The software available can be said to be application
Geographic data and related tabular data can be collected
in-house. The digital map forms the basic data input for
GIS. Tabular data related to the map objects can also be
attached to the digital data. A GIS will integrate spatial
data with other data resources and can even use a DBMS,
used by most organization to maintain their data, to
manage spatial data.
GIS users range from technical specialists who design and
maintain the system to those who use it to help them
perform their everyday work. The people who use GIS can be
broadly classified into two classes. The CAD/GIS operator,
whose work is to vectorize the map objects. The use of
this vectorized data to perform query, analysis or any
other work is the responsibility of a GIS engineer/user.
And above all a successful GIS operates according to a
well-designed plan and business rules, which are the
models and operating practices unique to each
organization. There are various techniques used for map
creation and further usage for any project. The map
creation can either be automated raster to vector creator
or it can be manually vectorized using the scanned images.
The source of these digital maps can be either map
prepared by any survey agency or satellite imagery.
Computerized mapping and spatial analysis have been
developed simultaneously in several related fields.

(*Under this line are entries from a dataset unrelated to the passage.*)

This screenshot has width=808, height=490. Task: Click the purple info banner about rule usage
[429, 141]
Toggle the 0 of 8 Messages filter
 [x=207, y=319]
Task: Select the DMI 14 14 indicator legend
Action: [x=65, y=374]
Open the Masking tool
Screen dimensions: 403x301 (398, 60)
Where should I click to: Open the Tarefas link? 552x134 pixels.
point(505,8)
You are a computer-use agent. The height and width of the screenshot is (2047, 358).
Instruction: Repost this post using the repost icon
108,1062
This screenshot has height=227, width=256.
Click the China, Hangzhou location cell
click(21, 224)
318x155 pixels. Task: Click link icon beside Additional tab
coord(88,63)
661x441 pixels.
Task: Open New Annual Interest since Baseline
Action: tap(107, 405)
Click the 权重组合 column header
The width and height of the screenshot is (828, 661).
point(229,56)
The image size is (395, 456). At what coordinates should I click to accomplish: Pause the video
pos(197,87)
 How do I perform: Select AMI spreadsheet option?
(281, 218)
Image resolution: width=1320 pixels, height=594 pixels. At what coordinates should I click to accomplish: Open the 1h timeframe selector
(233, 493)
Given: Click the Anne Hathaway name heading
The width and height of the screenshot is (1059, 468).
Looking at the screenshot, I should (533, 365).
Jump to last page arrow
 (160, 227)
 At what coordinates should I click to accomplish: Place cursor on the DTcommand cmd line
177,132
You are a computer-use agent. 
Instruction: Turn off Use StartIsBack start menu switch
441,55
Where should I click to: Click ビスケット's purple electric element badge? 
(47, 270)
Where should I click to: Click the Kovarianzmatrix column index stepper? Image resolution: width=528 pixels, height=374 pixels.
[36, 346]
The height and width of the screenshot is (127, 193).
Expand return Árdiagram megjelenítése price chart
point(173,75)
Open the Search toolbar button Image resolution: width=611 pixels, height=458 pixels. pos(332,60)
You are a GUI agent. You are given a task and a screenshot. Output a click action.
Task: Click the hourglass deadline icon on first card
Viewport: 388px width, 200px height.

The
present status would not have been achieved without close
interaction between various fields such as utility
networks, cadastral mapping, topographic mapping, thematic
cartography, surveying and photogrammetry remote sensing,
image processing, computer science, rural and urban
planning, earth science, and geography.
The GIS technology is rapidly becoming a standard tool for
management of natural resources. The effective use of
large spatial data volumes is dependent upon the existence
of an efficient geographic handling and processing system
to transform this data into usable information.
The GIS technology is used to assist decision-makers by
indicating various alternatives in development and
conservation planning and by modelling the potential
outcomes of a series of scenarios. It should be noted that
any task begins and ends with the real world. Data are
collected about the real world. Of necessity, the product
is an abstraction; it is not possible (and not desired) to
handle every last detail. After the data are analyzed,
information is compiled for decision-makers. Based on this
information, actions are taken and plans implemented in
the real world.
Major areas of application
Different streams of planning: Urban planning, housing,
transportation planning architectural conservation, urban
design and landscape.
Street Network Based Application: It is an addressed
matched application, vehicle routing and scheduling:
location and site selection and disaster planning.
Natural Resource Based Application: Management and
environmental impact analysis of wild and scenic
recreational resources, flood plain, wetlands, acquifers,
forests, and wildlife.
View Shed Analysis: Hazardous or toxic factories siting
and ground water modelling. Wild life habitat study and
migrational route planning.
Land Parcel Based: Zoning, sub-division plans review,
land acquisition, environment impact analysis, nature
quality management and maintenance etc.
Facilities Management: Can locate underground pipes and
cables for maintenance, planning, tracking energy use.